_Tarea A_: Según el texto dado, ¿en qué formato se filmó Desde Samuel?

_Texto dado_:
■ ■ ■ ■
Me pareció fascinante ese contraste y cómo la memoria funciona de manera tan misteriosa, cómo cada persona construye sus recuerdos según su dolor, su proceso de sanación o incluso cómo decide olvidar. Esa dualidad de perspectivas me llevó a pensar que el cine era el medio ideal para explorar ese tema.
—Detengámonos un momento en Desde Samuel. Considerando que en ese ejercicio temprano ya se asomaban inquietudes y obsesiones, ¿podrías contar acerca de la experiencia de haberlo dirigido?
—Desde Samuel significó un momento clave para mí. Durante toda la carrera hacemos ejercicios, pero éste fue el primero con el cual tuve dos días de rodaje, conté con una locación y pude filmar en 16 milímetros, en blanco y negro. Aunque este tipo de ejercicios no suelen salir a festivales, Desde Samuel se convirtió en un espacio precioso para experimentar y tomar riesgos. Fue la primera vez que dije: “Soy cineasta”. Esa experiencia sentó las bases para proyectos como Casa chica.

—Este nuevo cortometraje retrata un ambiente donde la dinámica de la “casa chica” está arraigada culturalmente, como sugiere la existencia misma del término. El padre presenta a su otra familia de manera casual, sin cuestionamientos de ningún tipo, y los niños son llevados a conocer este otro entorno sin opción a decidir. ¿Qué reflexiones te genera esta normalización de las “casas chicas” y cómo influyó en tu proceso creativo?
—Antes de hacer Casa chica yo estaba mucho más enojada. Había una herida profunda y una sensación de traición que exploré inicialmente a través del documental. Crecí con la idea de que había otra niña de mi edad, mi media hermana, que sí tuvo un padre presente, mientras que yo no. Aunque mi mamá es maravillosa y la neta se rifó cabrón, esa ausencia me marcó. Sin embargo, el proceso de hacer el cortometraje fue transformador. Toda la gente involucrada, desde el crew hasta los dueños de las locaciones, comenzaron a compartir sus propias historias en torno a “casas chicas” o heridas de la infancia. Escuchaba cosas como: “En los años noventa yo tuve esta vivencia con mi papá que no me gustó”, o “Una vez yo sentí esto con mi mamá”. De algún modo, el cortometraje se convirtió en un depositario de memorias. Fue muy impresionante descubrir cuántas personas han vivido experiencias similares, y que algunas de éstas conviven con la situación sin tanto rencor y sin verlo como un tabú. En mi caso, no creo que normalizar una segunda familia sea lo ideal; pienso que lo mejor es ser honestos, decir las cosas claras y terminar una relación antes de empezar otra. Pero esa etapa en el cortometraje, no sólo lo enriqueció, sino que me permitió terminarlo con mucho menos enojo.
■ ■ ■ ■
_Datos proporcionados_:
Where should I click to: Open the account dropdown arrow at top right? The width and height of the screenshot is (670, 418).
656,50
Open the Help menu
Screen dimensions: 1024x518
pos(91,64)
■ ■ ■ ■
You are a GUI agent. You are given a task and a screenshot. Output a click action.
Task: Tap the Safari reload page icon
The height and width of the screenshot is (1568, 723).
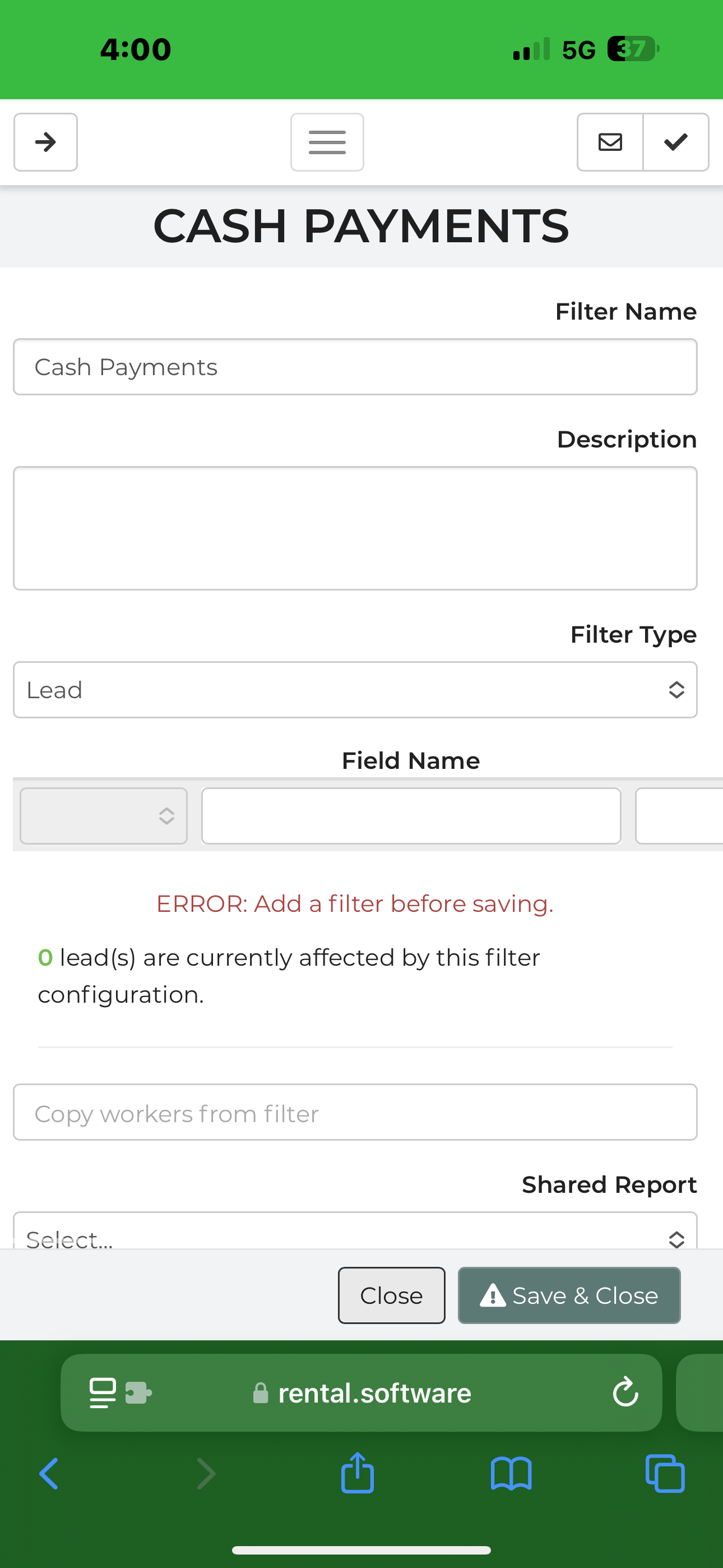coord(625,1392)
■ ■ ■ ■
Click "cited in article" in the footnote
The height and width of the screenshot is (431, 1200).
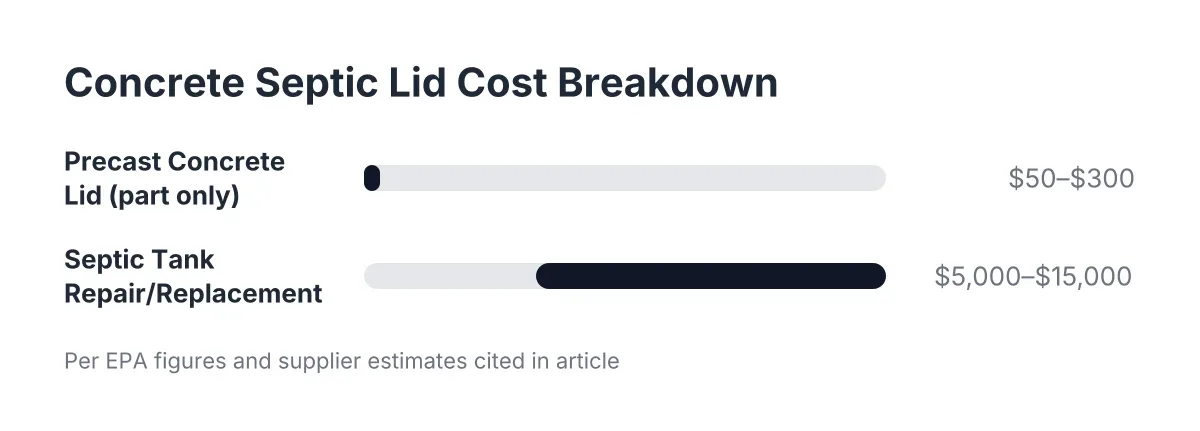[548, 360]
■ ■ ■ ■
_Tarea B_: Cuenta cuántas líneas de los registros contienen la palabra "Open", distinguiendo entre mayúsculas y minúsculas. Responde solo con el número.

_Respuesta A_: En 16 milímetros, en blanco y negro.

_Respuesta B_: 2